Optimizing Trainable Parameters

Optimizing Trainable Parameters

Trainable parameters of generative functions are initialized differently depending on the type of generative function. Trainable parameters of the built-in modeling language are initialized with init_param!.

Gradient-based optimization of the trainable parameters of generative functions is based on interleaving two steps:

Parameter update

A parameter update reads from the gradient accumulators for certain trainable parameters, updates the values of those parameters, and resets the gradient accumulators to zero. A paramter update is constructed by combining an update configuration with the set of trainable parameters to which the update should be applied:

Gen.ParamUpdateType.
update = ParamUpdate(conf, param_lists...)

Return an update configured by conf that applies to set of parameters defined by param_lists.

Each element in param_lists value is is pair of a generative function and a vector of its parameter references.

Example. To construct an update that applies a gradient descent update to the parameters :a and :b of generative function foo and the parameter :theta of generative function :bar:

update = ParamUpdate(GradientDescent(0.001, 100), foo => [:a, :b], bar => [:theta])

Syntactic sugar for the constructor form above.

update = ParamUpdate(conf, gen_fn::GenerativeFunction)

Return an update configured by conf that applies to all trainable parameters owned by the given generative function.

Note that trainable parameters not owned by the given generative function will not be updated, even if they are used during execution of the function.

Example. If generative function foo has parameters :a and :b, to construct an update that applies a gradient descent update to the parameters :a and :b:

update = ParamUpdate(GradientDescent(0.001, 100), foo)
source

The set of possible update configurations is described in Update configurations. An update is applied with:

Gen.apply!Function.
apply!(update::ParamUpdate)

Perform one step of the update.

source

Update configurations

Gen has built-in support for the following types of update configurations.

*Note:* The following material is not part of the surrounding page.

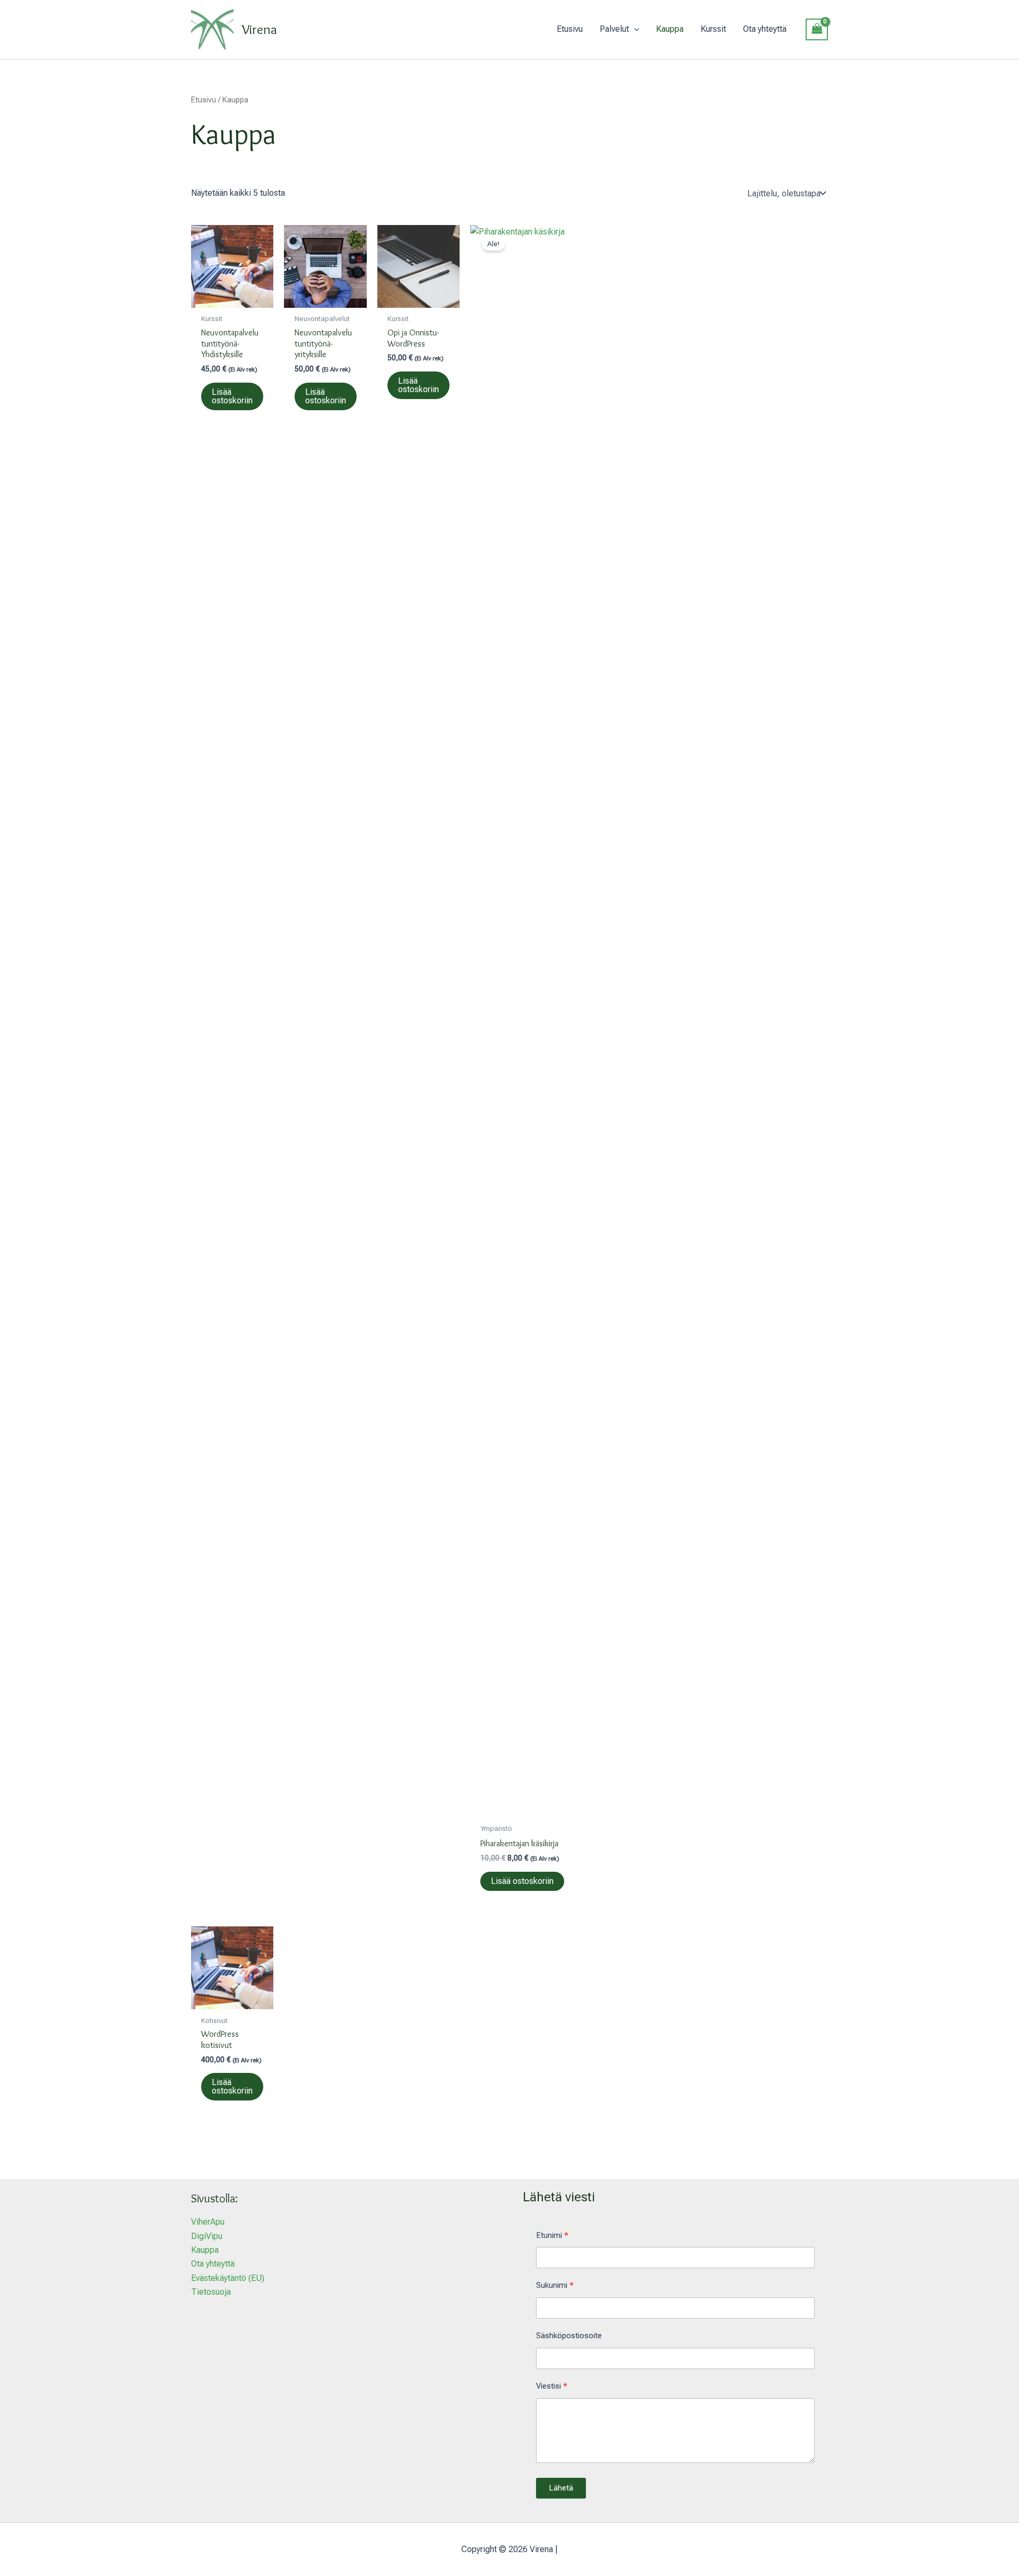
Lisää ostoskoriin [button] (232, 396)
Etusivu (203, 100)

conf = FixedStepGradientDescent(step_size)

Configuration for stochastic gradient descent update with fixed step size.

source
conf = GradientDescent(step_size_init, step_size_beta)

Configuration for stochastic gradient descent update with step size given by (t::Int) -> step_size_init * (step_size_beta + 1) / (step_size_beta + t) where t is the iteration number.

source
Gen.ADAMType.
conf = ADAM(learning_rate, beta1, beta2, epsilon)

Configuration for ADAM update.

source

For adding new types of update configurations, see Optimizing Trainable Parameters (Internal).